Esse conflito entre velhos e novos olhares ganhou realce no início deste mês, com o questionamento por parte do Tribunal de Contas do Estado (TCE) à aplicação de cerca de 10% dos recursos do Fundo de Combate à Pobreza (Fecop) em projetos de cultura, educação, esporte e lazer. Em tese os recursos do Fecop são destinados à população que vive abaixo da linha da pobreza e têm como finalidade a melhoria da qualidade de vida por meio de práticas significativas que dão sentido às pessoas e suas comunidades.

A superação da condição de pobreza requer um modelo de desenvolvimento que seja integral e com equilíbrio, o que torna indispensável uma política de investimentos em cultura e em suas áreas afins. Bernardo Kliksberg, depois de trabalhar na ONU, OIT, OEA e Unesco, dentre outros organismos internacionais propôs que a realidade fosse recuperada com a aproximação da cultura às estratégias de desenvolvimento.  Para ele, a mobilidade cultural tem grande importância na luta contra a iniqüidade.

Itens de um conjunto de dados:

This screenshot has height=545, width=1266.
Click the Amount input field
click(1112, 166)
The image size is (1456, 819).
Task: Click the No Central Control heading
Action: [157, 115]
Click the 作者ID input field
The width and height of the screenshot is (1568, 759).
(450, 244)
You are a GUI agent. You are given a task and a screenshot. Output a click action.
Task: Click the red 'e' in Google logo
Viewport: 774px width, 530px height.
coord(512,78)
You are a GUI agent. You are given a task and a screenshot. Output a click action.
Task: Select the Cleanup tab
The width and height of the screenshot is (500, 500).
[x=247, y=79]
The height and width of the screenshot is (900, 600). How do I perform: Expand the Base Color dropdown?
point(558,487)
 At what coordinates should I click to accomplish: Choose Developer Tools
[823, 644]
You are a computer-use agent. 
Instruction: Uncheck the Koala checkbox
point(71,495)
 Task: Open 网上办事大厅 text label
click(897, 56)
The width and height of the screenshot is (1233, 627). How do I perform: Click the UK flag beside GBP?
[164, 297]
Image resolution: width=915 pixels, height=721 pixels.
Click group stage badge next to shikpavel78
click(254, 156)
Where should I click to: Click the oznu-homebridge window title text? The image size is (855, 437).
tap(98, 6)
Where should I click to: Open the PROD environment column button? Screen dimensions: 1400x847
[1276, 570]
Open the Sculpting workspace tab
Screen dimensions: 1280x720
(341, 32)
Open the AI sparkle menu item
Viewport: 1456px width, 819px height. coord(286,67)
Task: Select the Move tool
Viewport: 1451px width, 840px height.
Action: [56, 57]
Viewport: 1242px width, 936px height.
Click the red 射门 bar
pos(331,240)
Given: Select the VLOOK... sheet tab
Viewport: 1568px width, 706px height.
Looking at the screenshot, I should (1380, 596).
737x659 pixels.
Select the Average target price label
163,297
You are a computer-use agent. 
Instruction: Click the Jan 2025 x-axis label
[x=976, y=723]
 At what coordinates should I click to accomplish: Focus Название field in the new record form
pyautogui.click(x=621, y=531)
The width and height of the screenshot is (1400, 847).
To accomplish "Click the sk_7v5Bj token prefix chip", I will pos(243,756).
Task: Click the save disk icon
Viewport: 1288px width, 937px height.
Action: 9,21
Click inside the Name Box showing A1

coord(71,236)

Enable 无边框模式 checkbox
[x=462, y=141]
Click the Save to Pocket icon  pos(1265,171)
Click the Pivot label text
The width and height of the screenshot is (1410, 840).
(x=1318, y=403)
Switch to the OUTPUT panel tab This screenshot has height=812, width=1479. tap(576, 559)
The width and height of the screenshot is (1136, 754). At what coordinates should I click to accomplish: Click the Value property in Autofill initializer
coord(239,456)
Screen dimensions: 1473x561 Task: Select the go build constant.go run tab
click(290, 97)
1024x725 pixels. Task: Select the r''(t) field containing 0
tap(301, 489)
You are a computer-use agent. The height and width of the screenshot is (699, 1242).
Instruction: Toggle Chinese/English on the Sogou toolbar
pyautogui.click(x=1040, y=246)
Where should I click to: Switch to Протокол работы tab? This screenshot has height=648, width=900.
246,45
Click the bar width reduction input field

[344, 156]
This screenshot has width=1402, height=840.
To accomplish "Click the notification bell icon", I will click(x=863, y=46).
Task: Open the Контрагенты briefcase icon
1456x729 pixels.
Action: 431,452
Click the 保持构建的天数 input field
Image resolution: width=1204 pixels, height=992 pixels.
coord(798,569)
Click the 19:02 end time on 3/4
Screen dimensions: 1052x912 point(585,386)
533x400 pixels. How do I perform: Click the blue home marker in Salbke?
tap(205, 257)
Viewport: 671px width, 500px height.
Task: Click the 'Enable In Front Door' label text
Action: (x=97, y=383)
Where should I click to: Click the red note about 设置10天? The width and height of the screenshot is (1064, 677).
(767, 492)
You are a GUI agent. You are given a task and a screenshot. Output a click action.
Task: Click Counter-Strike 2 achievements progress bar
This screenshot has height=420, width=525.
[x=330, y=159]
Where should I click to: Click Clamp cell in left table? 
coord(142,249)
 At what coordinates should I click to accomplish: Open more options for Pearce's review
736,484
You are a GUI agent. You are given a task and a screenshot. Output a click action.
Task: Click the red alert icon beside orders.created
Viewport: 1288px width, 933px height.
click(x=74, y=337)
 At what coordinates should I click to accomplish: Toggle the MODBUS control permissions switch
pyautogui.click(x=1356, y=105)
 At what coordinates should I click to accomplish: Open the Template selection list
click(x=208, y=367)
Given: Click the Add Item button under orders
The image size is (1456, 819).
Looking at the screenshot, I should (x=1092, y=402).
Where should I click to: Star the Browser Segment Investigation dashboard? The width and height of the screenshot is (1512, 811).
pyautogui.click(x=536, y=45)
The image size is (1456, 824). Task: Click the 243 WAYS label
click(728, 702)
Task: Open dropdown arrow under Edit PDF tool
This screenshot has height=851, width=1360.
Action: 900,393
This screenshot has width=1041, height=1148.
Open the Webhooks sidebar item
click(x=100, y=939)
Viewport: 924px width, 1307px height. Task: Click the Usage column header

Tarefas do exercício:
- a) Segundo o texto citado, que parcela dos recursos do Fecop aplicada em projetos de cultura, educação, esporte e lazer foi questionada pelo TCE?
- b) Reproduza as linhas dos registros começando no início dos registros e terminando na linha que contém "coord(512,78)", com as duas extremidades incluídas.
O texto citado e os registros são materiais independentes entre si.

Respostas dos problemas:
- a) Cerca de 10% dos recursos.

- b)
This screenshot has height=545, width=1266.
Click the Amount input field
click(1112, 166)
The image size is (1456, 819).
Task: Click the No Central Control heading
Action: [157, 115]
Click the 作者ID input field
The width and height of the screenshot is (1568, 759).
(450, 244)
You are a GUI agent. You are given a task and a screenshot. Output a click action.
Task: Click the red 'e' in Google logo
Viewport: 774px width, 530px height.
coord(512,78)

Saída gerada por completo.